Papua No.1 News Portal | Jubi
“Cerita tentang mee tawa itu sudah dalam dalam cerita dongeng, cerita rakyat, mitos atau legenda.”
Orang Mee dan masyarakat pegunungan telah lama mengenal tembakau atau dalam bahasa Mee disebut mee tawa. Begitupula dengan masyarakat suku Dani maupun Amungme. Orang Dani mengenal dengan sebutan hanom atau cerutu Wamena yang dibungkus dengan daun khusus.
Tembakau juga sebagai bahan transaksi dalam barter ekonomi. Arnold Mampioper dalam bukunya “Amungme Manusia Utama dari Nemangkawi Pegunungan Cartehnsz” menulis, sejak dulu tembakau juga diperdagangkan di Bumi Amungsa.

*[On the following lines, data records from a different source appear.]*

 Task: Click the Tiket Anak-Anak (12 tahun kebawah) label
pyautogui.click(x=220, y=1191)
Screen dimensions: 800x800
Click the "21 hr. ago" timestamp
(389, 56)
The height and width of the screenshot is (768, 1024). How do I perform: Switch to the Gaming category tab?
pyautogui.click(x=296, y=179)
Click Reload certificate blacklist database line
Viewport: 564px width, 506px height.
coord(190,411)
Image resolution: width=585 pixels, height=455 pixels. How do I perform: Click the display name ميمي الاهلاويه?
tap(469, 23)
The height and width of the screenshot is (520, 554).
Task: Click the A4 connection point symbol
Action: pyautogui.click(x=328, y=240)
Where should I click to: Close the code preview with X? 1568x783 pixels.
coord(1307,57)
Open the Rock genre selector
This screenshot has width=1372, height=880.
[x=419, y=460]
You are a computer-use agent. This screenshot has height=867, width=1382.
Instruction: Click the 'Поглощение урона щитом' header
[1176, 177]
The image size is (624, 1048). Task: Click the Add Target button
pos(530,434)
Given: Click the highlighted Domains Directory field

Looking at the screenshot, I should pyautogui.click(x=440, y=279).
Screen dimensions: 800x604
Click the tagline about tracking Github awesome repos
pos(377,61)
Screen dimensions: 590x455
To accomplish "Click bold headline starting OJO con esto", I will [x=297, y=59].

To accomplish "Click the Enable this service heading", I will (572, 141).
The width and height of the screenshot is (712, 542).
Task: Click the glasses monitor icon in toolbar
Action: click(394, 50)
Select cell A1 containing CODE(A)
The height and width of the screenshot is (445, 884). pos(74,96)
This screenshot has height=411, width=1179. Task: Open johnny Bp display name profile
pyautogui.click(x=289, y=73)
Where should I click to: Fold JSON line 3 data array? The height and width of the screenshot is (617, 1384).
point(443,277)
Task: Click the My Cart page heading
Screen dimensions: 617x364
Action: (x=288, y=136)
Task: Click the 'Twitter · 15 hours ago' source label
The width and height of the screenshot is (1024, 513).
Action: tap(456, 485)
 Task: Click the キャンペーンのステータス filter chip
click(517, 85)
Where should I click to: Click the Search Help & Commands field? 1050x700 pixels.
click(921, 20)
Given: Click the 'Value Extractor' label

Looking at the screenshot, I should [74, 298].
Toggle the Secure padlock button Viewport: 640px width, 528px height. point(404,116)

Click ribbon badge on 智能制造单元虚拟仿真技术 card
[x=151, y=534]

Penggagas noken Papua di UNESCO dan penulis buku “Manusia Mee di Papua” Titus C. Pekey mengatakan, mee tawa multifungsi dalam sendi kehidupan orang Mee, mulai dari nilai sosial, ekonomi, politik, dan kekerabatan hingga mendatangkan inspirasi dari sisi kenikmatan merokok. Jadi, kalau berbicara tentang rokok sudah menjadi kebutuhan dasar orang Mee itu sendiri. Rokok tembakau dalam bahasa Mee disebut (tawa). Sementara Mee sendiri itu (manusia sejati). Jadi, arti daripada mee tawa (rokoknya manusia Mee).
“Cerita tentang mee tawa itu sudah dalam dalam cerita dongeng, cerita rakyat, mitos atau legenda, sehingga mee tawa merupakan warisan leluhur yang ada sebelum suku Mee melakukan kontak dengan pengnjil dan pemerintah,” kata Pekey, Selasa (3/8/2021).
Pekey mengatakan, dengan adanya kontak suku Mee dengan pemerintah, agama, lalu sampai sekarang mee tawa itu perlahan mulai hilang. Karena dengan arus perubahan dan kontak dari luar itu mulai diperkenalkan dengan rokok yang sudah jadi. Akhirnya mee tawa ini mempertegas rokok yang sudah datang di dalam komunitas Mee itu sendiri.
“Seketika misionaris masuk ke Papua mereka membawa juga kopi, rokok dalam bungkusan itu diperkenalkan oleh misionaris. Nilai inspirasi rokok tinggi yang sekarang disepelekan dari rokok pabrik yang beredar rokok moderen,” kata Pekey.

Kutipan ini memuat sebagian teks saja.